In scikit-learn, GridSearchCV() support 'roc_auc' as a scoring function. It works well with n-fold cross-validation, but if I use LeaveOneOut, it does not work and generate error message.

ValueError: Only one class present in Y. ROC AUC score is not defined in that case.

Although it seems natural that drawing with AUC with only one sample is not possible, other language such as R supports roc_auc for LeaveOneOut.

How can I calculate with python and scikit-learn? If it is impossible, will using large-fold cross validation result like it?

1
Are you trying to plot multiclass Roc Curve for a single class model? have you read this ? - pazitos10
The problem with leave one out cross validation is GridSearchCV calculates the score over each fold and then reports the average. With leave one out, it is impossible to generate a score for an individual sample. - David Maust
Thank you for your answers. So GridSearchCV() cannot be done with LeaveOneOut. Then, is there any other way to caculate roc_auc score with all samples changing parameters instead of GridSearchCV? - z991

1 Answers

1
votes

As pointed out by David Maust, the problem with leave one out cross validation is GridSearchCV calculates the score over each fold and then reports the average.

In order to obtain a meaningful ROC AUC with LeaveOneOut, you need to calculate probability estimates for each fold (each consisting of just one observation), then calculate the ROC AUC on the set of all these probability estimates.

This can be done as follows:

def LeaveOneOut_predict_proba(clf, X, y, i):
    clf.fit(X.drop(i), y.drop(i))
    return clf.predict_proba(X.loc[[i]])[0, 1]

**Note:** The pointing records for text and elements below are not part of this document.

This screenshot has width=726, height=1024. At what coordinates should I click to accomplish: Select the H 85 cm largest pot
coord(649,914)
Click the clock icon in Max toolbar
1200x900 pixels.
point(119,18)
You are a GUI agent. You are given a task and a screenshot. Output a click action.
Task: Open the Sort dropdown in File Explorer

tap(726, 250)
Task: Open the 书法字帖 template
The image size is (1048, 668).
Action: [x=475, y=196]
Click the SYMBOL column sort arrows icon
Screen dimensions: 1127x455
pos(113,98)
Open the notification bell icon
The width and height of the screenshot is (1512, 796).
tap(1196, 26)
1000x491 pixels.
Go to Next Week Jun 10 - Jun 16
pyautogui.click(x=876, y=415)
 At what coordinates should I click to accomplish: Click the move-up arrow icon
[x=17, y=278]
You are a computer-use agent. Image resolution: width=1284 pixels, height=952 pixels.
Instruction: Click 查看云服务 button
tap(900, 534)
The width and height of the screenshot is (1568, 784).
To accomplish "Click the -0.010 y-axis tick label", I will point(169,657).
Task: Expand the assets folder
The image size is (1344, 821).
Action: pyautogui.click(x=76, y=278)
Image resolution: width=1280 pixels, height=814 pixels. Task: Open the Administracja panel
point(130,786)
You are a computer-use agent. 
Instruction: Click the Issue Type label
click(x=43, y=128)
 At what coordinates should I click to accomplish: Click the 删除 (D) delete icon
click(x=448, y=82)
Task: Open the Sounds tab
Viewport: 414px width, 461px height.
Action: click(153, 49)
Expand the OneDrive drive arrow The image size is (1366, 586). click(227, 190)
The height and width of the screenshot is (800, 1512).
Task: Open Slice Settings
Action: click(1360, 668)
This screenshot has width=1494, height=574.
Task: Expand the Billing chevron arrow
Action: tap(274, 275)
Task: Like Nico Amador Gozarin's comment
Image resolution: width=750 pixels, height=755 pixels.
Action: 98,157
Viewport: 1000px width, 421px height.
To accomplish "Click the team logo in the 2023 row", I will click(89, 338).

# set clf, param_grid, X, y

for params in ParameterGrid(param_grid):
    print(params)
    clf.set_params(**params)
    y_proba = [LeaveOneOut_predict_proba(clf, X, y, i) for i in X.index]
    print(roc_auc_score(y, y_proba))

Sample output:

{'n_neighbors': 5, 'p': 1, 'weights': 'uniform'}
0.6057986111111112
{'n_neighbors': 5, 'p': 1, 'weights': 'distance'}
0.620625
{'n_neighbors': 5, 'p': 2, 'weights': 'uniform'}
0.5862499999999999

Since this does not use the infrastructure of GridSearchCV, you will need to implement picking the maximal score and parallelization (if necessary) yourself.